■ DOCUMENT EXCERPT
The 1960s proved to be a time of great revival for the paisley design in Western culture. Popular culture in the United States developed a strong interest in eastern cultures, including many traditionally Indian styles. Paisley was one of them, being worn by recording artists such as The Beatles, Queen, and David Bowie.

Today, the design remains common, appearing on jewellery, suit ties, pocket books, cake decorations, tattoos, mouse pads for computers, scarves, and dresses. Paisley bandanas, long used by cowboys, came in the latter twentieth century to be worn by many blue-collar laborers as protection from dust, and were sported by entertainers popular with such workers, such as the country musician Willie Nelson.

The motif also influences furniture design internationally, with many countries applying paisley decoration to wallpaper, pillows, curtains, bed spreads, and like furnishings.

=== Music ===
In the mid- to late 1960s, paisley became identified with psychedelic style and enjoyed mainstream popularity, partly due to The Beatles. The style was particularly popular during the Summer of Love in 1967.

The Fender Musical Instruments Corporation made a pink paisley version of their Telecaster guitar by putting paisley wallpaper onto the guitar bodies.

Prince paid tribute to the rock and roll history of paisley when he created the Paisley Park Records recording label and established Paisley Park Studios, both named after his 1985 song "Paisley Park". The Paisley Underground was a music scene active around the same time.

=== Architecture ===
Paisley was a favorite design element of British-Indian architect Laurie Baker. He has made numerous drawings and collages of what he called "mango designs". He used to include the shape in the buildings he designed also.

■ WHAT TO WORK ON
1 – Summarize the passage on paisley in three sentences.
2 – From the passage on paisley, extract the stretch from "The motif also" through "the same time.".
The material below comes from a separate source.

■ MATERIAL SHOWN

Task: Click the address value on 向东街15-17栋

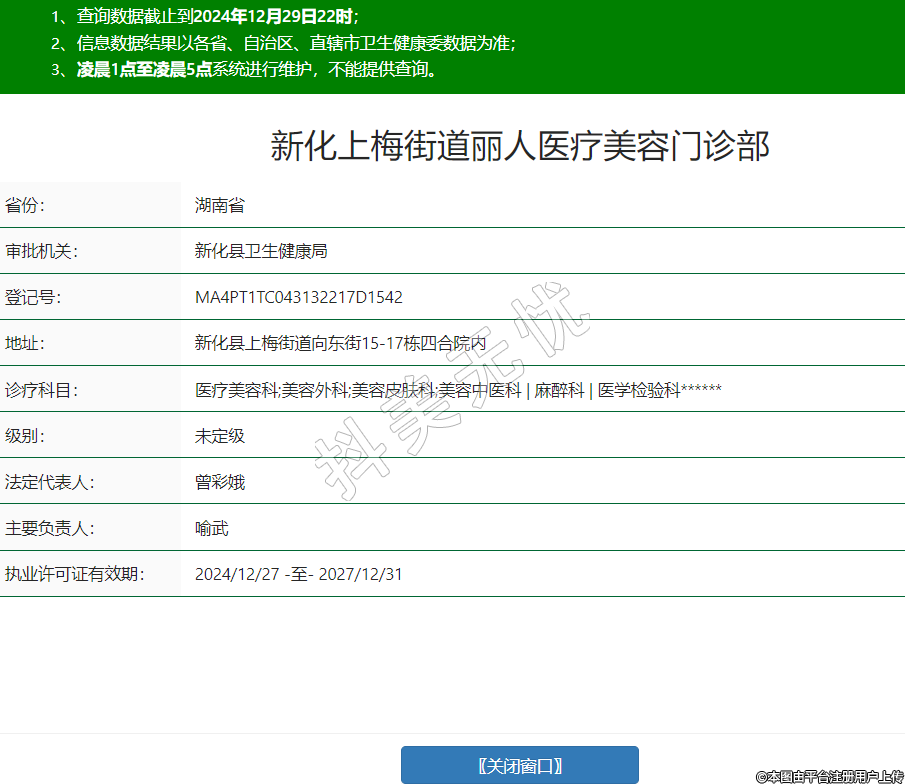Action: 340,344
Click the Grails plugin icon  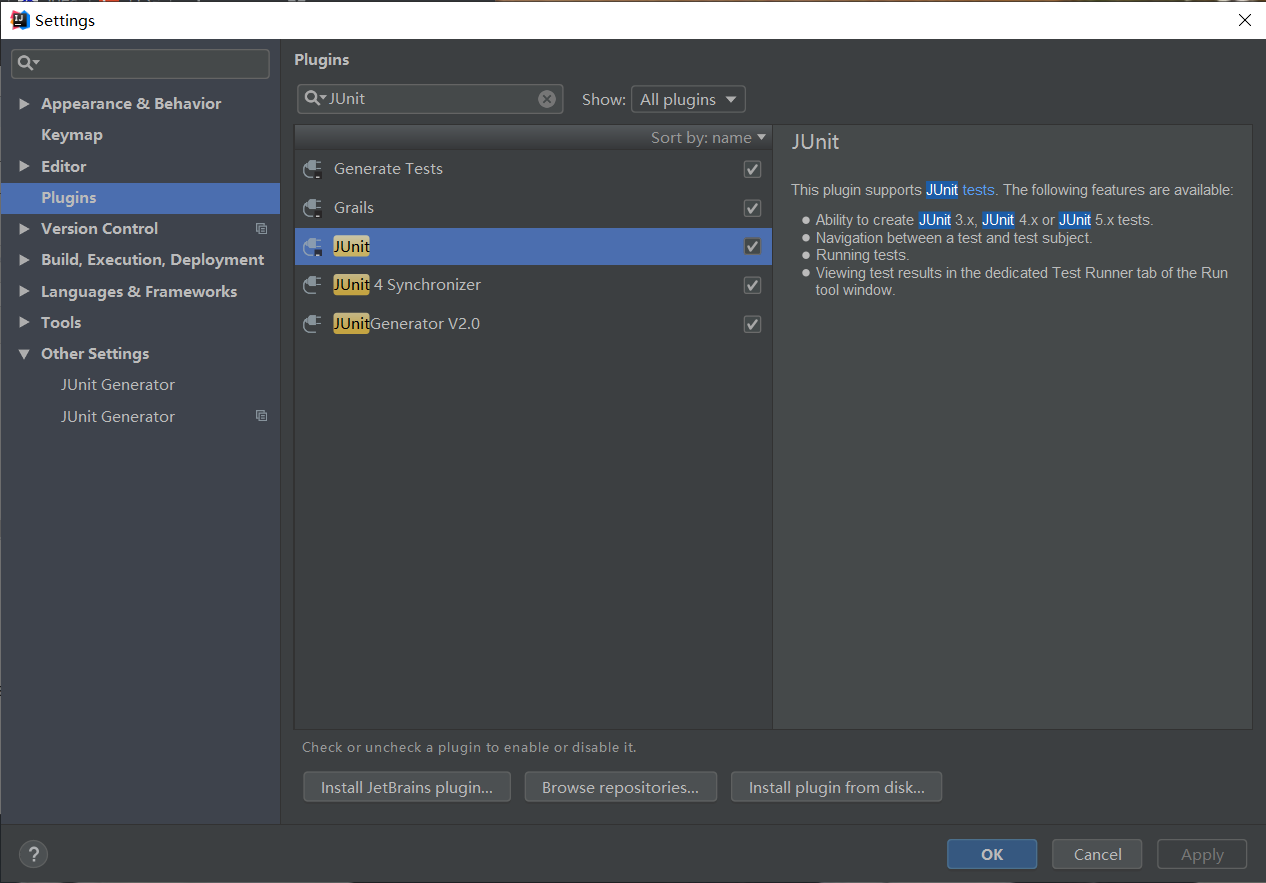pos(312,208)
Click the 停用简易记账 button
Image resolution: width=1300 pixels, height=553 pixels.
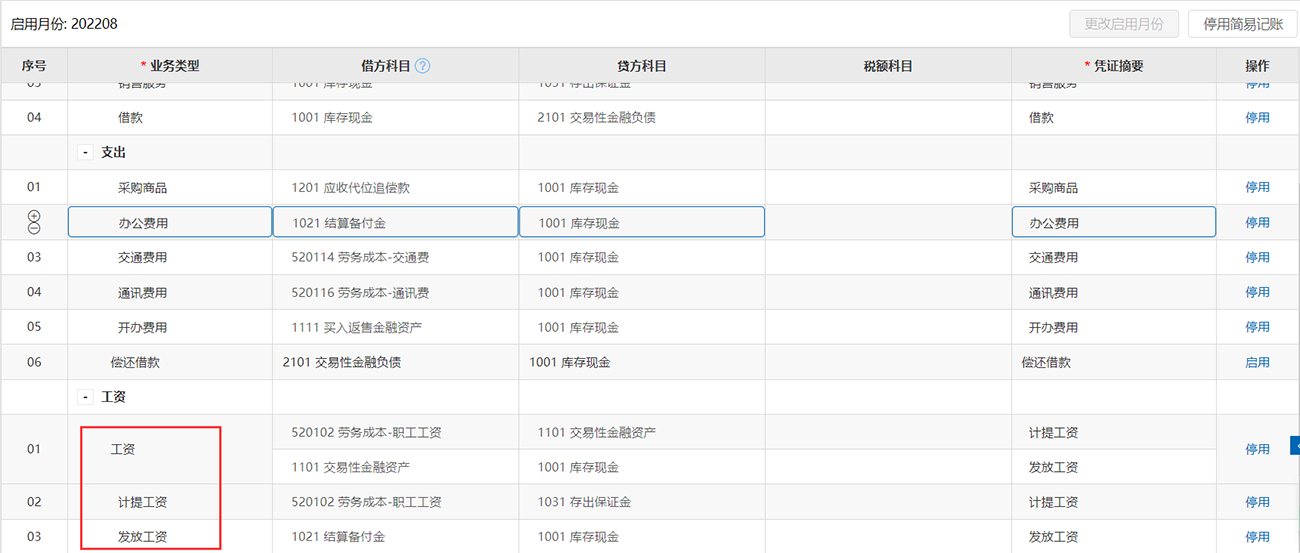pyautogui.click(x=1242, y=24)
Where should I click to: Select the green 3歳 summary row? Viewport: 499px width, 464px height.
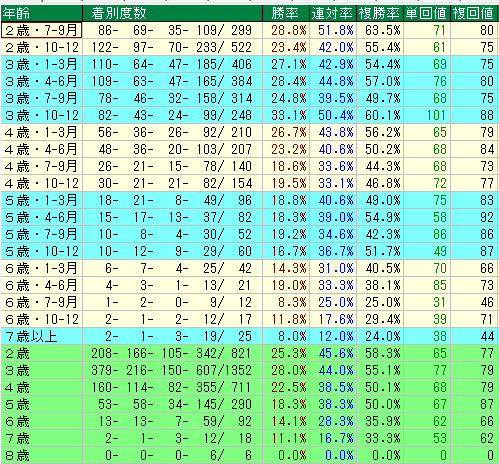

■ YOUR RESPONSES
1 – Paisley revived in Western culture in the 1960s, when American popular culture took an interest in eastern styles and artists such as The Beatles wore it, and it became identified with psychedelic style. The design remains common today on items from ties and scarves to tattoos, and it influences furniture design internationally. In music it appears in Fender's pink paisley Telecaster and Prince's Paisley Park label and studios, and architect Laurie Baker included the shape in buildings he designed.

2 –
The motif also influences furniture design internationally, with many countries applying paisley decoration to wallpaper, pillows, curtains, bed spreads, and like furnishings.

=== Music ===
In the mid- to late 1960s, paisley became identified with psychedelic style and enjoyed mainstream popularity, partly due to The Beatles. The style was particularly popular during the Summer of Love in 1967.

The Fender Musical Instruments Corporation made a pink paisley version of their Telecaster guitar by putting paisley wallpaper onto the guitar bodies.

Prince paid tribute to the rock and roll history of paisley when he created the Paisley Park Records recording label and established Paisley Park Studios, both named after his 1985 song "Paisley Park". The Paisley Underground was a music scene active around the same time.